Lack of Protection or Insurance
We have played this tune for you, but it’s important to remind you. No one can protect better your digital currencies than you. If you are scammed or hacked, and your digital wallet is emptied, all your coins are gone for good. No one will answer for them.
Volatility
The cryptocurrency market is very dynamic, and prices run high to low in a matter of moments. It nearly rivals the down jones when it comes to indicators, but not so with the sums on each transaction. It’s impossible to make calls about what is going to be the best next thing in this market since not even Bitcoin has solid footing to stand-in.
Are cryptocurrencies traceable?
Yes and no. The answer is a bit more complicated than that. When you own a piece of digital currency, your name is not attached to it. A code of 25 to 36 numbers is the one that identifies that piece of digital currency as yours. Another factor that plays a role in this is your email address. Unless you pay something using that currency, the data contained will remain the same until it changes hands or leaves your digital wallet.
What is the stance of most countries when it comes to digital currencies?
Not a good one. Many governments are not pleased with a form of payment that could permanently break their banking systems. The good news for everyone is that the market of cryptocurrencies remains a relatively small one. Some of the countries with the most robust economies want to regulate their use, such as USA, Japan, and most of Europe.
Other countries with emerging or struggling economies outright ban them, such as China and Australia. To this date, only Switzerland and Malta have accepted Bitcoin and other cryptos as a trading tool that can be used in their soils, but they place taxes on their use. Countries like Venezuela have embraced the concept, but their ICO products are running a scam.
Why are the powers of the world so adverse to Cryptocurrencies?
The reason is pretty simple, and it’s all about control. Governments control the printing and distribution of money. They inflate or decrease their value following social and political moments. The mere existence to an alternative that takes this kind of control out of their hands it’s unacceptable on their minds.

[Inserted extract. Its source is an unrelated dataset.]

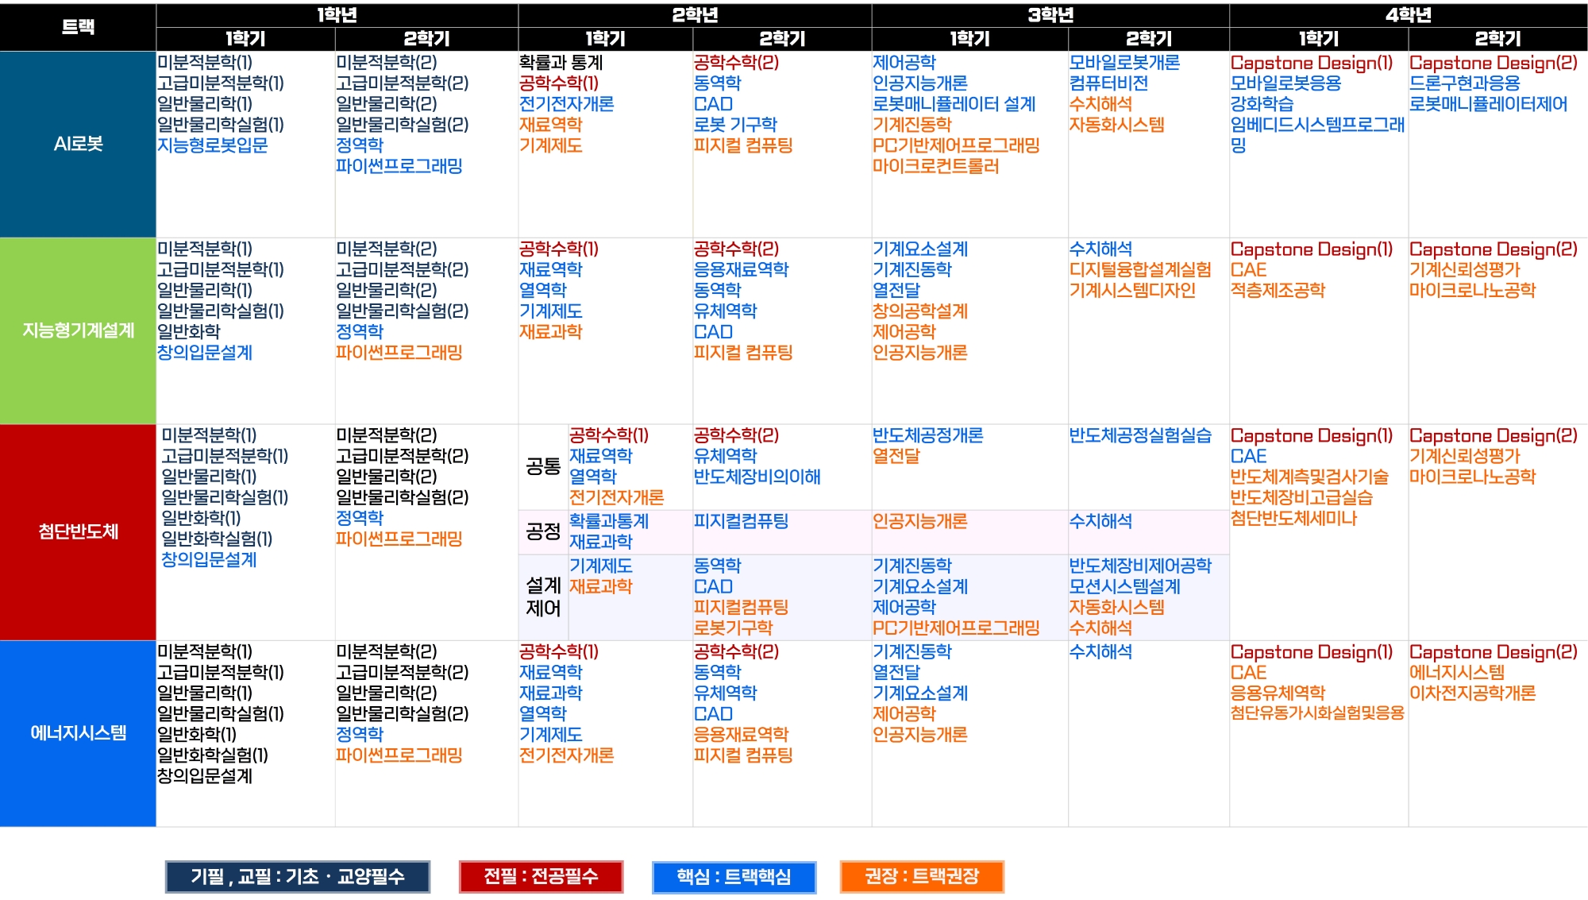Click the blue 핵심 : 트랙핵심 legend box

734,876
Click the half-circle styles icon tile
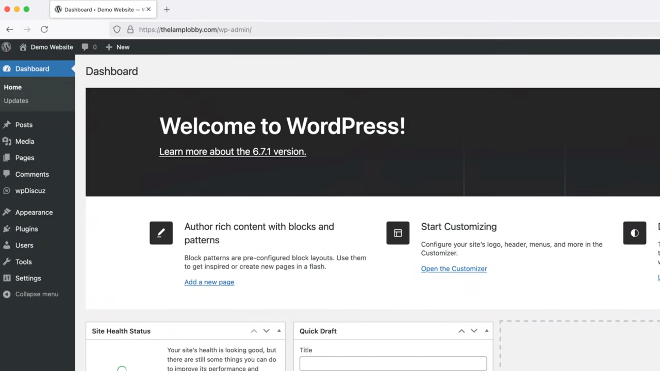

Who accepts payments in cryptocurrencies?
You can use them to pay for digital services all over the world. Most independent news outlets accept them to keep running their operations, such as Reedit, Wikipedia, YouTube content creators. Very few corporations have jumped to the bandwagon, but most of them see a future on it. To this date, companies like Dell. Subway and Tesla will sell their products and take digital currencies as a form of payment.
Which companies pay wages using cryptocurrencies?
Not that many, most companies offering payments on digital currencies are tech-driven corporations and early adopters of digital currencies as their means to make a living. Most exchanges pay their employees with cryptos, but there is not a width adoption of this strategy that stands out as relevant to point it out to this date.
How long does it take to make digital transfers?
There is no precise figure on this. It depends on the value of the transaction or the currency being used. Bitcoin transfers usually take a lot of time, while other coins and tokens can be transferred in a matter of seconds, especially those who have been built on the Ethereum ecosystem.